Chase County Community Hospital is offering a Mini Health Fair in September that will consist of blood draws and lab testing at substantially reduced prices.
Getting screening tests regularly to detect common health problems is a simple and effective first step to maintaining a healthy lifestyle. Screening tests can give you the information needed to identify health risks and take preventive measures before they become more serious problems.
Screening tests include self-checks, clinical exams, x-rays and laboratory tests. The focus of the CCCH Mini Health Fair is on laboratory screening tests.
Choosing to have routine lab tests performed even though an individual has no symptoms can help discover problems early. Also, it can help them benefit from easier and more effective treatment, and sometimes even prevent disease. It is easy to take these tests for granted, but their power to lengthen healthy years should not be underestimated.

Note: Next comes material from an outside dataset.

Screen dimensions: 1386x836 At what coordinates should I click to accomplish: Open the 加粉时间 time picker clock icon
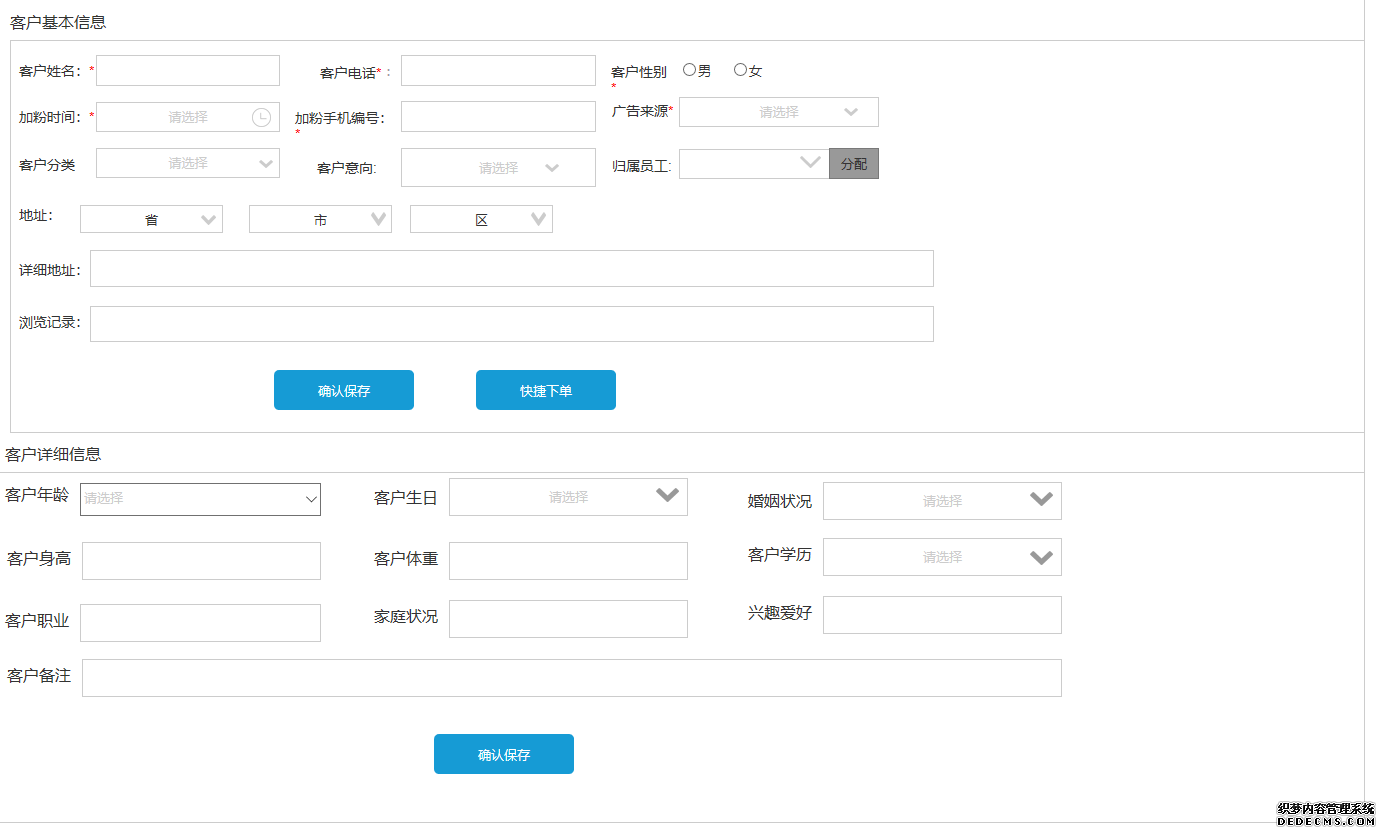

The following are dates and times for lab draws: Sept. 23, 24 and 25 from 6:30 to 8:30 a.m. at Chase County Community Hospital. Lab draws will be taken at the Wauneta Clinic on  Tuesday, Oct. 1, from 7 to 9 a.m.
To register for the lab draws at Chase County Community Hospital, residents can call 882-7299 through Sept. 20. To register for draws at the Wauneta Clinic, call 394-5593 through Sept. 30.
People can download a registration form by going to the Chase County Community Hospital website at, then drop the form by the clinic in Imperial or Wauneta.
Individuals participating in the lab draws will have four tests to choose. Descriptions of the lab tests are as follows:
General Health Profile: This profile includes tests for CBC, CMP, TSH and lipid profile.  CBC (complete blood count) is used as a screening test to determine an individual’s general health status and to help diagnose various conditions, such as anemia, infection, leukemia or a bleeding disorder. Also, the CBC is useful to monitor treatment that is known to affect blood cells, such as antibiotic, chemo or radiation therapy.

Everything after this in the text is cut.